A data histórica levou os veículos de comunicação a produzirem inúmeros textos a respeito do assunto.
De relatos de ontem e de hoje sobre a vida na Alemanha a análises sobre o regime comunista, foi grande o material veiculado.
Mas poucas as reflexões profundas sobre a crise de modelos que enfrentamos atualmente.
Sob esse prisma, uma das entrevistas mais interessantes que li foi concedida pelo historiador britânico Eric Hobsbawm e publicada pelo caderno Mais! da Folha de S.Paulo (8/11).
Conversei com este que é um dos maiores nomes da historiografia sobre Lula, Brasil e Cuba na primeira quinzena do mês passado, quando participamos nos dias 9 e 10 de outubro do Fórum Político Mundial promovido pela Fundação Gorbatchev, em Bosco-Marengo (Itália).
A lucidez e profundidade de sua análise são impressionantes.
Na entrevista, Hobsbawm fala dos significados econômicos e políticos de 1989.
Segundo o historiador, “a queda do Muro de Berlim apenas demoliu a crença de que o socialismo de corte soviético (economia planificada comandada por um Estado centralizador que eliminou o mercado e a iniciativa privada) era uma forma factível de socialismo”.
Além disso, ressalta que, de um lado, os EUA tiveram a ilusão de que poderiam impor sua hegemonia ao mundo, e, de outro, a desilusão da esquerda com a derrubada do muro inibiu a difusão das idéias socialistas, ainda que houvesse crítica ao sistema soviético.
Ora, a avaliação de Hobsbawn nos leva à conclusão de que as consequências desse duplo efeito da Queda do Muro foram as receitas neoliberais, cuja cartilha criou raízes profundas na América Latina -em especial, no Brasil- e ergueu outros muros, ainda mais altos que o de Berlim, separando incluídos e excluídos do perverso sistema.

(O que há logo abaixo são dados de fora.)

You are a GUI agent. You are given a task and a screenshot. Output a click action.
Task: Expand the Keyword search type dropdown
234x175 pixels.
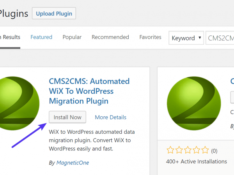coord(186,38)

Mas os ditames dessa cartilha também entraram em colapso com a crise financeira iniciada em 2008, a mais grave desde a Quebra da Bolsa de Nova York, em 1929.
Este momento que vivemos é chamado por Hobsbawn de “uma espécie de Queda do Muro para a ideologia neoliberal”.
Além do que a observação histórica nos ensina, uma pesquisa encomenda pela BBC e realizada recentemente pela Globescam/PIPA (que faz pesquisa de opinião em nível mundial) revela um grau inédito de insatisfação com o capitalismo, exatamente 20 anos depois da Queda do Muro.
Nos 27 países pesquisados, 51% das pessoas consideram que os problemas do mercado livre no capitalismo devem ser resolvidos com maior regulação e reformas.
O levantamento mostra que, em 15 países, os cidadãos defendem que o governo devia ser mais ativo no controle das empresas nacionais e as veem sob risco de desnacionalização.
Em 17 países, a opinião majoritária é a de que o governo deve atuar mais para regular os negócios.
No Brasil, esse é o pensamento de 87% dos cidadãos pesquisados.
E dois a cada três cidadãos brasileiros, em média, acham que as riquezas devem ser distribuídas de forma mais justa e que esse papel cabe ao governo.
Vejam que se, há 20 anos, começamos a deixar de lado a dicotomia entre os EUA e a antiga União Soviética, há um ano, começamos a perceber que é preciso encontrar saídas às propostas de “todo poder ao mercado”.
Esse é o nó que foi deixado de lado por grande parte da mídia ao abordar 1989.
Vivemos um momento de reabertura das perspectivas para a esquerda. Nossa preocupação deve se voltar ao mundo que queremos construir nos próximos 20 anos.
Se a Queda do Muro representou a derrocada de um sistema, não dá para esconder que as idéias que motivaram a instauração do regime socialista permanecem latentes em cada um de nós: igualdade de oportunidades, justiça social, condições de vida dignas, solidariedade, fim da exploração do homem pelo homem.
Tal ideário unifica o ser humano e as nações. Por isso, deve ser concretizado.
Caso contrário, o fosso que separa os poucos que muito têm e dos muitos que quase nada possuem será aprofundado. Na construção dessa sociedade, há muitos muros e mitos para derrubar.
Mas hoje, certamente, reunimos as condições necessárias para saber que cabe à esquerda o papel de conduzir esse processo de transformação.